En 1953, nous retrouvons également Fernand Lefebvre à la direction de la revue «Certitudes», organe mensuel de combat des écrivains belges de tendance communiste.
Survient la question royale et Fernand écrit à ce sujet. Il soumet son manuscrit aux Éditions Dricot qui le refuse.

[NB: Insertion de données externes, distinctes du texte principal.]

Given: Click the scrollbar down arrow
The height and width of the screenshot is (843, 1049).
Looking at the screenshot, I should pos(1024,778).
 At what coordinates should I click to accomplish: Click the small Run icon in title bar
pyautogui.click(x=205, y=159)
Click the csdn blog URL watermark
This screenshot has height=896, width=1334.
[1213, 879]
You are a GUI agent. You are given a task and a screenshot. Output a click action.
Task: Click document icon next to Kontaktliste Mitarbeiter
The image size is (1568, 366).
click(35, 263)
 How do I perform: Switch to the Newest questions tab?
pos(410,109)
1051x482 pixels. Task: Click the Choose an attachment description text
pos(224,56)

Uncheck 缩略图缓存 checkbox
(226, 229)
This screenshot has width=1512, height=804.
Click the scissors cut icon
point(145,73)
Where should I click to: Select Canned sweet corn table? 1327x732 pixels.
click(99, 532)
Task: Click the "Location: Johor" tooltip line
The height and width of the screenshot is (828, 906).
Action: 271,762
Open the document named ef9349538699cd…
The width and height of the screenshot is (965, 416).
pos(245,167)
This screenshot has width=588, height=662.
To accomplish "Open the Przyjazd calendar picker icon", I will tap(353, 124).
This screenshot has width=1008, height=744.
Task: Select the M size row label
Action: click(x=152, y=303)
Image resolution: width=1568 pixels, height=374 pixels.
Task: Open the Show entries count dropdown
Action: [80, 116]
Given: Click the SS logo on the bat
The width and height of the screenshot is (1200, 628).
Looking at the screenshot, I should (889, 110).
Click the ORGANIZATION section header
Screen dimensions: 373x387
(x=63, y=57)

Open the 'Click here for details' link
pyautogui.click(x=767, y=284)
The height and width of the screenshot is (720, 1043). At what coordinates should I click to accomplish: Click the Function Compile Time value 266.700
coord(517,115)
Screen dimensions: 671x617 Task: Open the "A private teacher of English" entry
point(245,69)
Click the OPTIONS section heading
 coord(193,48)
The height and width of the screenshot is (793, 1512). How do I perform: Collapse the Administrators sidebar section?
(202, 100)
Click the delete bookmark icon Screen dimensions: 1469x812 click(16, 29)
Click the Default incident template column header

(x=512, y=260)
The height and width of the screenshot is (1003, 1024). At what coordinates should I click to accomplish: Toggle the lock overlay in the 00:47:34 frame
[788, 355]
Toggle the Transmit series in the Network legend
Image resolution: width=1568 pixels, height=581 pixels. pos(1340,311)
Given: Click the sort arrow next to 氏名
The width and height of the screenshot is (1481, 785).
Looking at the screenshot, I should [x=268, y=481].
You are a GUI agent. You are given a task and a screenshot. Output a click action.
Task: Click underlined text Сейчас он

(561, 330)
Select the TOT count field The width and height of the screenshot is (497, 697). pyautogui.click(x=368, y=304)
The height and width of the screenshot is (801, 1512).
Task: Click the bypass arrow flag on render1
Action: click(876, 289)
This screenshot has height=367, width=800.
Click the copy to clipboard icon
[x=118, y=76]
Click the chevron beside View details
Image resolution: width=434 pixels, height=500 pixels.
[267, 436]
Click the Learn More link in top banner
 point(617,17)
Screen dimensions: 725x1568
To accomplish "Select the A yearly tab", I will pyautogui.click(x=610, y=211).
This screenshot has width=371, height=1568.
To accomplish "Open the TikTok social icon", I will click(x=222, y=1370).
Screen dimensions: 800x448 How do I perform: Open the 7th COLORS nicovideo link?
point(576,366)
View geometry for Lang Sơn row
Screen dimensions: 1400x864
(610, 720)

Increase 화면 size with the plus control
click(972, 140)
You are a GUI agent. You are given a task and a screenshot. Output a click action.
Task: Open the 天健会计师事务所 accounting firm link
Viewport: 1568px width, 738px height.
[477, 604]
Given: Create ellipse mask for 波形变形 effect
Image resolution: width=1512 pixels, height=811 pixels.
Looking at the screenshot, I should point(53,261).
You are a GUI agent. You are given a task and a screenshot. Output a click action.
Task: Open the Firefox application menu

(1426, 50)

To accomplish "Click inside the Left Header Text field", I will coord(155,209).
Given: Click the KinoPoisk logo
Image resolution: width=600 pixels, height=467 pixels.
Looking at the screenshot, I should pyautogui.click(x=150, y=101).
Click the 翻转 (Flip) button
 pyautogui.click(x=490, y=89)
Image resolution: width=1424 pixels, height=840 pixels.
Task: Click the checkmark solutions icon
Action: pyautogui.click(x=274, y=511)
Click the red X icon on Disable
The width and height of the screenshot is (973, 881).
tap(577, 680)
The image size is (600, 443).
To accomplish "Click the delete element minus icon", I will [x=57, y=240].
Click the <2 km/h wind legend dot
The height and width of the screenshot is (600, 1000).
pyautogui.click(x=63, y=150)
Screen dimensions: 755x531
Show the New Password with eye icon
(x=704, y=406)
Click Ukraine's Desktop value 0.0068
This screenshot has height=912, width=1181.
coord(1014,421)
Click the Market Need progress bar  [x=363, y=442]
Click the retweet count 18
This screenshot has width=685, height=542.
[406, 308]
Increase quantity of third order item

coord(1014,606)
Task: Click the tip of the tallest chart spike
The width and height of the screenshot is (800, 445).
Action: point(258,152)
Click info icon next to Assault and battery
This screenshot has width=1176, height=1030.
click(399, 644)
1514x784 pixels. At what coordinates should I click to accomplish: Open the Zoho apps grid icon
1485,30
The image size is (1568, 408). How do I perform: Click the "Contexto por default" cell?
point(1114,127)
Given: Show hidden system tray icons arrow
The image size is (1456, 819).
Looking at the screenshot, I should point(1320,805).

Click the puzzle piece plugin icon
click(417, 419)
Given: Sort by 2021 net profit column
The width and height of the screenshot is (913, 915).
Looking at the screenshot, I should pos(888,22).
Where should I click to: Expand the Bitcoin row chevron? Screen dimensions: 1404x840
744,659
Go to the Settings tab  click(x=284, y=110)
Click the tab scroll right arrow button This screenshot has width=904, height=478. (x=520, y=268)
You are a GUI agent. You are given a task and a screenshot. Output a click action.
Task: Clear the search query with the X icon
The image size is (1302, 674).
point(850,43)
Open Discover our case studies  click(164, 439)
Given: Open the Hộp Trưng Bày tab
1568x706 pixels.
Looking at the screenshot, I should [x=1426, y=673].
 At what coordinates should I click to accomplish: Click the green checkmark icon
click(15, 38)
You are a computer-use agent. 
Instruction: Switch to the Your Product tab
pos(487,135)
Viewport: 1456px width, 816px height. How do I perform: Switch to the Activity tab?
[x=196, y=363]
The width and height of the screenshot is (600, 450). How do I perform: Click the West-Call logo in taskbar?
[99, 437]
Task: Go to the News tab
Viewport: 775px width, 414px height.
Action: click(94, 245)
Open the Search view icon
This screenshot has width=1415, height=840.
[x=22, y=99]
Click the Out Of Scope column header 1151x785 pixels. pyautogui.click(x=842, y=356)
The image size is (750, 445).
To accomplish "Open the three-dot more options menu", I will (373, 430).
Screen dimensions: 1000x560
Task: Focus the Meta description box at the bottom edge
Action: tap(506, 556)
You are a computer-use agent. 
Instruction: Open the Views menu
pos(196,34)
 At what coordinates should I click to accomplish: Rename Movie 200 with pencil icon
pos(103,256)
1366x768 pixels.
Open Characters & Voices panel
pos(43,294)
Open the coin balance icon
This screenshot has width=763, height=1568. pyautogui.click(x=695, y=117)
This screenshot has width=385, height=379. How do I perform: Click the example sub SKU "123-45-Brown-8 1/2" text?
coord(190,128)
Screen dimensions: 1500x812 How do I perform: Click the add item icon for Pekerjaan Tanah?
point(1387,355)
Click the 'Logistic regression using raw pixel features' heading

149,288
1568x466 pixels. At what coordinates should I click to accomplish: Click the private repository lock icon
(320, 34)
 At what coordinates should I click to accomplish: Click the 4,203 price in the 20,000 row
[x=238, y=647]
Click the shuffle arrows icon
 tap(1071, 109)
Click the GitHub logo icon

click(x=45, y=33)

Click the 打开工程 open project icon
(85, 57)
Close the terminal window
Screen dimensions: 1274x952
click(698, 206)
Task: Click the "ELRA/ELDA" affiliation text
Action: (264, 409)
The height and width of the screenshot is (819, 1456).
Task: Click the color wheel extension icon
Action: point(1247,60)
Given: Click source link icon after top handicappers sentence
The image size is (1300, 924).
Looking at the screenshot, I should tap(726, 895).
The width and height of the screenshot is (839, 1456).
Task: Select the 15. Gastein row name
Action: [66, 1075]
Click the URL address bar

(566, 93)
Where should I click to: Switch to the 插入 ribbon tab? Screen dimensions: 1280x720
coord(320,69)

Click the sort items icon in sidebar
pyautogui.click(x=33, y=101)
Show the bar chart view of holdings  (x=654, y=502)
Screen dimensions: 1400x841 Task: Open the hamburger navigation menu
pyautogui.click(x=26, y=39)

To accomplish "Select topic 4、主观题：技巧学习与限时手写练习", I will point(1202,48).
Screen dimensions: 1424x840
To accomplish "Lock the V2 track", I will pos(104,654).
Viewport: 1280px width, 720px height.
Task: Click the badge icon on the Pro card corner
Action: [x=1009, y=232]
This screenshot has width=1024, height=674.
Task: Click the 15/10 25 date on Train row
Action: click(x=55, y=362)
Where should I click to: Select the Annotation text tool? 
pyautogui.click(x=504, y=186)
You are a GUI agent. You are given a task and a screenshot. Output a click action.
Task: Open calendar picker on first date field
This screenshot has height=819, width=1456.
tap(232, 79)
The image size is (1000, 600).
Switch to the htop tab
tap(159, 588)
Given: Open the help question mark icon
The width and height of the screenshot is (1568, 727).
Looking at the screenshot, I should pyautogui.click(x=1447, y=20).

Fin de la première partie.
(1)
Virgile Lefebvre : voir Ki, Kwa, Où..., 12e année, n° 131, juillet 2020
(2)
Hélène Lecoyer : dite Nénenne. voir Ki, Kwa, Où...,
12e année, n° 131, juillet 2020
(3) Lucienne Raepsaet : née, le 03/11/1918 et décédée le 02/08/1995. Militante communiste. A notamment été l'éditrice-responsable de "La Voix communiste", organe du Comité central du Parti Communiste Marxiste-Léniniste de Belgique de 1970 à 1990.
(4)Fabien Lefebvre : enseignant. A écrit un roman "La chute des anges" édité aux
Éditions du Cerisier en 1990. Couverture dessinée par son frère Gabriel.
(5)
Gabriel Lefebvre : illustrateur. Il a illustré les couvertures des livres écrits par son père. Il a aussi illustré bien d'autres livres pour enfants et adultes : "Les Fables de La Fontaine", "Adrien le musicien", des œuvres de Brel, Rimbaud, Khalil Gibran, "La Flûte enchantée" de Mozart, ... En novembre 1993, Gabriel a participé, avec notre peintre-animalier Domenico Terrana, à l'exposition "Les fables d’Ésope à La Fontaine" à la bibliothèque communale de Courcelles.
(6) Détail amusant, il siège au Conseil communal avec l'avocat Corneille Embise (PSB), originaire de Gouy-lez-Piéton et Léon Matagne (Echevin PSB) qui fut directeur de l’École industrielle de Courcelles (octobre 1921- décembre 1936).
(7) Mais, la messe est dite. Le supplément belge aux "Lettres françaises" ne paraîtra plus en mai 1950.
(8) Victor Kravchenko : né le 11/10/1905 en Russie et décédé aux U.S.A. le 25/02/1966. Membre du Parti Bolchevik et commissaire de l'Armée rouge pendant la Seconde guerre mondiale. Fuit l'U.R.S.S. en 1944 et dénonce les méfaits du stalinisme.